Experience and inexperience bump heads in an intriguing way; Yakov has been a shomer before, but he has no idea how to text with Sarah. (He hesitates a few seconds before deciding to add a period at the end of one text.)
The Vigil was written and directed by Keith Thomas, making a strong feature filmmaking debut. (He has already landed a deal to direct a remake of Stephen King's Firestarter.)
To achieve his spooky atmosphere, Thomas mainly relies on a wailing, droning music score and unsettling sound design, as well as clever lighting. The lamps in Mrs. Litvak's home cast a perpetually brownish glow, making it feel darker and very late at night, and one crucial scene appears as if it's lit by a single candle.
His pacing is knot-tight, packing this one-night story into a compact 89 minutes, and cleverly mixing quiet moments of reflection with sudden seizings.

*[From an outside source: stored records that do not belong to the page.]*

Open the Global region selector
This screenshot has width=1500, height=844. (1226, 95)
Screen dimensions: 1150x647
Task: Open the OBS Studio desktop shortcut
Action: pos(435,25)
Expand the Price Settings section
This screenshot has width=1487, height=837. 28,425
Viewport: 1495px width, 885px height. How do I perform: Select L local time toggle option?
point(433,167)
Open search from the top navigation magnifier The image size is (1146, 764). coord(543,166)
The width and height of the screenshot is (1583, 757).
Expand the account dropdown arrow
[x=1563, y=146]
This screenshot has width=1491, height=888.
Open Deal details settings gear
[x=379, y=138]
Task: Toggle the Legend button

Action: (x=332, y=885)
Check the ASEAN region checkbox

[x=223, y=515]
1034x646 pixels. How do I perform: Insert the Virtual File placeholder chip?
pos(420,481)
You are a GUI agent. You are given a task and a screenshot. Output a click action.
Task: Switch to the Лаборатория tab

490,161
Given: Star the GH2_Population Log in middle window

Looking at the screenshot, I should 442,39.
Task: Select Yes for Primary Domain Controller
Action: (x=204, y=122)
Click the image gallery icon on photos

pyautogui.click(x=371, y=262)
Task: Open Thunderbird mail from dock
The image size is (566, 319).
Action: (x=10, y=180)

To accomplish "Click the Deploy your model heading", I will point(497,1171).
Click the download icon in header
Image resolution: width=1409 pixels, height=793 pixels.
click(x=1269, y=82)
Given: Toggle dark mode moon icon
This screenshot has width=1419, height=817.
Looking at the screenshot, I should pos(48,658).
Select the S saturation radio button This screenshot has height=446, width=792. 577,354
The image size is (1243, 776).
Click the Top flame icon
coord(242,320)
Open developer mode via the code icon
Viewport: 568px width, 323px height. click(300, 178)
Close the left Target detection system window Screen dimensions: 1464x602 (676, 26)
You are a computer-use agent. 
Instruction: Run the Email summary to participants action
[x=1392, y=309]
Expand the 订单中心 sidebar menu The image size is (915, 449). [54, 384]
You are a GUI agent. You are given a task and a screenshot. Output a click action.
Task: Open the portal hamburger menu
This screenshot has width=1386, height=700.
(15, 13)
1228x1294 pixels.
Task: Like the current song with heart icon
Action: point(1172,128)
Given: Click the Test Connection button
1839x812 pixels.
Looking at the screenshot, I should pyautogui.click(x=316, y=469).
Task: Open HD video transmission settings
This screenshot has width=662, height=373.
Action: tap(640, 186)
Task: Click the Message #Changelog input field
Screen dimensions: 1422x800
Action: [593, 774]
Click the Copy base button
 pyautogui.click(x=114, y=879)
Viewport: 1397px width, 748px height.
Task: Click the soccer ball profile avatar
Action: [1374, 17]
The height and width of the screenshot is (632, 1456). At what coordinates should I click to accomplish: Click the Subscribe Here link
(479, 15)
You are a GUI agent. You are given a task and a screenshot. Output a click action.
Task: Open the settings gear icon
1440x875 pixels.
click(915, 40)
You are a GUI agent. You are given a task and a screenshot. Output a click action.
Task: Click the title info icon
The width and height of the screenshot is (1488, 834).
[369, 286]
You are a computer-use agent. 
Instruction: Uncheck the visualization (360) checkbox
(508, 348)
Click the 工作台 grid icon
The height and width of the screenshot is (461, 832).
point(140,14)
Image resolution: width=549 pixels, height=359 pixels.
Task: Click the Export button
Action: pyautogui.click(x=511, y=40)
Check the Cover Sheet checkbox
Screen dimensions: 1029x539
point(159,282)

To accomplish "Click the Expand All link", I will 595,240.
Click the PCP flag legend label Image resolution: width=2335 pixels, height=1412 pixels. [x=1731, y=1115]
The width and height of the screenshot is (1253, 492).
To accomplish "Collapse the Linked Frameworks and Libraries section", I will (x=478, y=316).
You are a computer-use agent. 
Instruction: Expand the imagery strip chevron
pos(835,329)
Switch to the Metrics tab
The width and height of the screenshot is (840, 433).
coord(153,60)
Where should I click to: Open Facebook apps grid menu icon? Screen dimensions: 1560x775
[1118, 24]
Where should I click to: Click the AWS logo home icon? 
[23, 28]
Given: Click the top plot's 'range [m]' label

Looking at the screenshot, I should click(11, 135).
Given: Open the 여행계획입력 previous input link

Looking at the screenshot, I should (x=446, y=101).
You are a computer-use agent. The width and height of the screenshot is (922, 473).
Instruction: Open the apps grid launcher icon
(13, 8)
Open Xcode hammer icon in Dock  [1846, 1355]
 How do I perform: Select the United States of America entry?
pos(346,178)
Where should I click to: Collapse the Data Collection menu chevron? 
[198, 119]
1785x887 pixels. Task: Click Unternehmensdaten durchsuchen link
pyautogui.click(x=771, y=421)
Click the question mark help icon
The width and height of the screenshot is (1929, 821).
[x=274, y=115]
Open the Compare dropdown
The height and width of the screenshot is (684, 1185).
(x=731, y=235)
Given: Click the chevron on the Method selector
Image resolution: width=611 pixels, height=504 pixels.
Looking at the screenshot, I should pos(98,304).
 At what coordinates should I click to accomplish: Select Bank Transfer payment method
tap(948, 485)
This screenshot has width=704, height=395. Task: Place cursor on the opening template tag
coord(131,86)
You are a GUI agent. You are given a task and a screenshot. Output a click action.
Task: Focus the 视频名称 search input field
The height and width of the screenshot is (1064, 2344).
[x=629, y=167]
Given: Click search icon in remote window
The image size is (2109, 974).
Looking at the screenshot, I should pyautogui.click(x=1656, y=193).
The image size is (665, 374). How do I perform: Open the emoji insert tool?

While it does have at least one solid spine-tingle and many other moments of chilling disquiet, The Vigil truthfully owes quite a bit to earlier horrors, including ghostly faces protruding from walls.
But while Thomas shows effective command of his filmmaking skills, what sets the film apart is the effective way he incorporates Jewish culture into the genre, staying truthful not only to its rituals and traditions, but also its doubts and downsides.
In that, The Vigil compares more closely to La Llorona — from Guatemala — than it does to the American-produced The Curse of La Llorona, which seemed more invested in appropriating the titular ghost for its own purposes than in paying tribute to the ghost's real culture.
To that end, The Vigil feels as if it comes from an honest place, as if Thomas grew up hearing stories of the mazzik and hiding under the sheets in fearful glee. This is an example of an artist wrestling with his inner demons and then sending them out into the world.